## Task requirements
Copy the following lines word for word, leaving nothing out.

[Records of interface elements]
- - - - -
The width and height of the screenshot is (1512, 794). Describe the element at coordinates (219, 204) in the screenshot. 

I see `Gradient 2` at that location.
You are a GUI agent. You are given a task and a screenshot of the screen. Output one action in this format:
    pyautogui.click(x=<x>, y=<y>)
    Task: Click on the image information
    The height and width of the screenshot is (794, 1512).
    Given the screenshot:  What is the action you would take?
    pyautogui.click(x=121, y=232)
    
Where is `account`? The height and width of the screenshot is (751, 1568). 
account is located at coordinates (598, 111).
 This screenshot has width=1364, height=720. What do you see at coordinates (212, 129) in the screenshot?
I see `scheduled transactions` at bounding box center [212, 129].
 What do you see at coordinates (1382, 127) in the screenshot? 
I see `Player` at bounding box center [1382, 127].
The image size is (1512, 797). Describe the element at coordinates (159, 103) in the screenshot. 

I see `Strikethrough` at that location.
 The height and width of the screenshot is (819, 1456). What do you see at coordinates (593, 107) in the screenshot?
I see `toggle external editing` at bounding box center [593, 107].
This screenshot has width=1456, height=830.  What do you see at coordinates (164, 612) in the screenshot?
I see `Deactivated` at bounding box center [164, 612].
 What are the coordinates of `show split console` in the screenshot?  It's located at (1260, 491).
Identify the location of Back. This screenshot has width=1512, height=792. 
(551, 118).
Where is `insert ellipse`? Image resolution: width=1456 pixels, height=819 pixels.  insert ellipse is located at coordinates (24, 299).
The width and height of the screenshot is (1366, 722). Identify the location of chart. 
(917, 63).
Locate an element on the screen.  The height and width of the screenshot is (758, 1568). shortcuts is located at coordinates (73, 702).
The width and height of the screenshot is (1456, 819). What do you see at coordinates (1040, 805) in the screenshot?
- - - - -
## Completed task
The width and height of the screenshot is (1512, 794). Describe the element at coordinates (219, 204) in the screenshot. 

I see `Gradient 2` at that location.
You are a GUI agent. You are given a task and a screenshot of the screen. Output one action in this format:
    pyautogui.click(x=<x>, y=<y>)
    Task: Click on the image information
    The height and width of the screenshot is (794, 1512).
    Given the screenshot:  What is the action you would take?
    pyautogui.click(x=121, y=232)
    
Where is `account`? The height and width of the screenshot is (751, 1568). 
account is located at coordinates (598, 111).
 This screenshot has width=1364, height=720. What do you see at coordinates (212, 129) in the screenshot?
I see `scheduled transactions` at bounding box center [212, 129].
 What do you see at coordinates (1382, 127) in the screenshot? 
I see `Player` at bounding box center [1382, 127].
The image size is (1512, 797). Describe the element at coordinates (159, 103) in the screenshot. 

I see `Strikethrough` at that location.
 The height and width of the screenshot is (819, 1456). What do you see at coordinates (593, 107) in the screenshot?
I see `toggle external editing` at bounding box center [593, 107].
This screenshot has width=1456, height=830.  What do you see at coordinates (164, 612) in the screenshot?
I see `Deactivated` at bounding box center [164, 612].
 What are the coordinates of `show split console` in the screenshot?  It's located at (1260, 491).
Identify the location of Back. This screenshot has width=1512, height=792. 
(551, 118).
Where is `insert ellipse`? Image resolution: width=1456 pixels, height=819 pixels.  insert ellipse is located at coordinates (24, 299).
The width and height of the screenshot is (1366, 722). Identify the location of chart. 
(917, 63).
Locate an element on the screen.  The height and width of the screenshot is (758, 1568). shortcuts is located at coordinates (73, 702).
The width and height of the screenshot is (1456, 819). What do you see at coordinates (1040, 805) in the screenshot?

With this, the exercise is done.